Jews are the original Other in the pre-modern Mediterranean world and, by extension, the cultures that harken back to it. In that role, we can’t simultaneously exist as a defined group and live unbothered within the dominant culture, because our existence as a group is opposition to the dominant culture. In this vein, I think about the Jews of medieval Europe, who were under the direct protection of the local lord or monastic authority, and were at the mercy of whether it was economically expedient to keep them around, or socially convenient to expel them from the town. I think about the attacks on Jews during the Crusades, when crusaders from further west stomped through German cities, breaking down church doors and slaughtering priests in order to kill Jews, not because their directive told them to (it didn’t), not because Jews “came from” the Holy Land (in the awareness of the time, they didn’t), not because they couldn’t tell the difference between Jews and Muslims (they certainly could), but because they were not part of the dominant group, and therefore they were an abomination. And yet, in this long history of European-ness, Jews have ceased to be racially Other in the way that we now understand it. In, but not of society.

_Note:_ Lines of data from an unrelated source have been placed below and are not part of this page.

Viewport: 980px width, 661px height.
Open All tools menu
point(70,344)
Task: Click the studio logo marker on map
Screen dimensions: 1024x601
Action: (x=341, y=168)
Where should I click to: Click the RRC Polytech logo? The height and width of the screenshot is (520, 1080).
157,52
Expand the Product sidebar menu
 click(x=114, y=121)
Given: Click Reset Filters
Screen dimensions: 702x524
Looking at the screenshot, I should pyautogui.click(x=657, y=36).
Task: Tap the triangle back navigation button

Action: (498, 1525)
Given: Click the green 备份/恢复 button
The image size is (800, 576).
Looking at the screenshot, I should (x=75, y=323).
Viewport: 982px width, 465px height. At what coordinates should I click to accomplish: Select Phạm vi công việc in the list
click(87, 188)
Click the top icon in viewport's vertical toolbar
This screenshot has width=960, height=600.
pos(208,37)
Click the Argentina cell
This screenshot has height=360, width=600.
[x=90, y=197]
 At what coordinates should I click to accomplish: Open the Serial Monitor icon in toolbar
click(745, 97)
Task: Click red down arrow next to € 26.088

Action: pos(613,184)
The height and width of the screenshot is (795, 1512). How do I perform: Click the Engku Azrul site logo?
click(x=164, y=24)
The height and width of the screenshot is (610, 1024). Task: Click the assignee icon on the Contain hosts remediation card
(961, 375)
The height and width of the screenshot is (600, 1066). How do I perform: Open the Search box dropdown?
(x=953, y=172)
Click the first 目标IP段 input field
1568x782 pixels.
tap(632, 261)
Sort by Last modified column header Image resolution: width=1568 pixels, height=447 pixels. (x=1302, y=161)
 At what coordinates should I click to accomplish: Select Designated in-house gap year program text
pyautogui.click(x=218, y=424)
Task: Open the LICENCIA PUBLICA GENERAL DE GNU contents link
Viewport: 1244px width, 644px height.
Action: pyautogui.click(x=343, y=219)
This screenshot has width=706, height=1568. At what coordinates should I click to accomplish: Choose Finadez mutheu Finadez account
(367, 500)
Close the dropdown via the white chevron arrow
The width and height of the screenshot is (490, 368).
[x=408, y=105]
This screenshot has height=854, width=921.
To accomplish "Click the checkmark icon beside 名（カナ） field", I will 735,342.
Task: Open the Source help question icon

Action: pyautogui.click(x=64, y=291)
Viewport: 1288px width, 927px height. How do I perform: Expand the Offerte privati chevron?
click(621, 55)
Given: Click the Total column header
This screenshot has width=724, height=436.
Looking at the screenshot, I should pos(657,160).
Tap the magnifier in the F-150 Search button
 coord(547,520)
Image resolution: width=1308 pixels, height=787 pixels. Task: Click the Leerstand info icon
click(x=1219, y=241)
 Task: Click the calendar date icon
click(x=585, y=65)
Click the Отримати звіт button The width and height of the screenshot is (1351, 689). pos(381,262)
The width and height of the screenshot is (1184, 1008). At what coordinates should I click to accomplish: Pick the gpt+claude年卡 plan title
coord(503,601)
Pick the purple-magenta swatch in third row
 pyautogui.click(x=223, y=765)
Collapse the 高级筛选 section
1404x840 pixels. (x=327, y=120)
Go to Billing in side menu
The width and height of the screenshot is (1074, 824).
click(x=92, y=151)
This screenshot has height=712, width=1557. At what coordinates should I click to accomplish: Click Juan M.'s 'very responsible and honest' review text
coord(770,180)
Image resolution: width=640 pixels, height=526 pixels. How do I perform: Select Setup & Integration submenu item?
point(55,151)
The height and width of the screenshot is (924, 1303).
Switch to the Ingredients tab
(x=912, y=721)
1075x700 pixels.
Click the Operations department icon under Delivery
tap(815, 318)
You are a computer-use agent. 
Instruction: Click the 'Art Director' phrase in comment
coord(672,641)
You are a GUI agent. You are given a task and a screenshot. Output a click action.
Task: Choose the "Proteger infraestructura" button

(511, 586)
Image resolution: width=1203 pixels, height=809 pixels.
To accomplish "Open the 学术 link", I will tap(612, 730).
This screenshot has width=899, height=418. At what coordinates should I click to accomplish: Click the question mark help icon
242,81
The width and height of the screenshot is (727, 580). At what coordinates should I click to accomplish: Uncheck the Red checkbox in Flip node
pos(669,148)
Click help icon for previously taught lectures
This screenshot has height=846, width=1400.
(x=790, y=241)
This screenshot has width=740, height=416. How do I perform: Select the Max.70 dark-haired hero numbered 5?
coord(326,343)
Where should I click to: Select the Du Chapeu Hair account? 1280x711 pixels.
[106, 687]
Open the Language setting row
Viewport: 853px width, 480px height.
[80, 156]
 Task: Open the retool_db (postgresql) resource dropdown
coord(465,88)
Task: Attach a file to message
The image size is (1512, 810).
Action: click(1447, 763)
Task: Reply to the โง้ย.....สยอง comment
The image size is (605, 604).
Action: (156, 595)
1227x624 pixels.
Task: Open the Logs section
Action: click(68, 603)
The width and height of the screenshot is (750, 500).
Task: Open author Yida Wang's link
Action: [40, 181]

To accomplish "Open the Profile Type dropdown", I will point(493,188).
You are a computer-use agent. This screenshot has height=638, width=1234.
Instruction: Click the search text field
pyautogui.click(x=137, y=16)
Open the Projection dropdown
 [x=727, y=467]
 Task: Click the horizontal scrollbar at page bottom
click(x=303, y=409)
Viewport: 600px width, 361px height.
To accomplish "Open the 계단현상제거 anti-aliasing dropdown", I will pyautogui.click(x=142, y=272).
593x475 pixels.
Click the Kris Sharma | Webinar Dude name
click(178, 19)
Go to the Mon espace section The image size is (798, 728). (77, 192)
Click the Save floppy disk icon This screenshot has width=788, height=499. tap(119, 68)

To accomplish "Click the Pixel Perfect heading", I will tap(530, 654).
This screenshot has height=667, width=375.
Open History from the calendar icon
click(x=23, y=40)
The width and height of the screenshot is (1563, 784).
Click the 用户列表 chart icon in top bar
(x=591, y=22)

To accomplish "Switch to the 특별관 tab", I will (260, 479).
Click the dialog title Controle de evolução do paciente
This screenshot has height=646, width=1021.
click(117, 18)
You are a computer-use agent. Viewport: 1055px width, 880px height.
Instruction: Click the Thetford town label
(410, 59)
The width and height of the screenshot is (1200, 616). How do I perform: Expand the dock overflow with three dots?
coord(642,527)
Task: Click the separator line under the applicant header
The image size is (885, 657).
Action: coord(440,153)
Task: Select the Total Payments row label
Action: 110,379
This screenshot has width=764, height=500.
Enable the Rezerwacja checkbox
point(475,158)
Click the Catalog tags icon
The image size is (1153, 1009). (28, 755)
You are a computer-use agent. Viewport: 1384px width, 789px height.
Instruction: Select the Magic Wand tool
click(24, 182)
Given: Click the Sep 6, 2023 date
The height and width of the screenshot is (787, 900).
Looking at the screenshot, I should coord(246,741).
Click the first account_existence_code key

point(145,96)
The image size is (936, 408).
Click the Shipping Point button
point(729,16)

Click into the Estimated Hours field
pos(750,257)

As far as I’m aware, we don’t have a word for this kind of marginalization in our current vocabulary of civil rights and social justice. We don’t know how to talk about a group that can be the motor of society but also its victim, a minority so visible its culture is interwoven and yet inherently foreign. We don’t know what to say about discrimination that isn’t systemic and yet isn’t directed at individuals as representatives of their group. I suspect that this is because we are still working out the mechanics of the driving forces of exclusion, honing the concepts of dominance, minority, and discrimination. The muddiness here matters because it encourages Jews (and indeed, other groups) to act against their own self-interests. Just because Jews remember the Holocaust doesn’t mean we don’t also support movements that isolate, abuse, and ultimately approach genocide. Just because we were kicked doesn’t mean we don’t also kick. So it behooves us as a society to get our act together and acknowledge the real, constant discrimination that doesn’t fit our expectations but still haunts Jews in this country, but also as Jews to recognize our own hatred and fear and unjustifiable actions. We deserve to be a community and a culture, and we also deserve a place in society, but we don’t deserve to be used as a figurehead of discrimination and then whitewashed into the dominant culture.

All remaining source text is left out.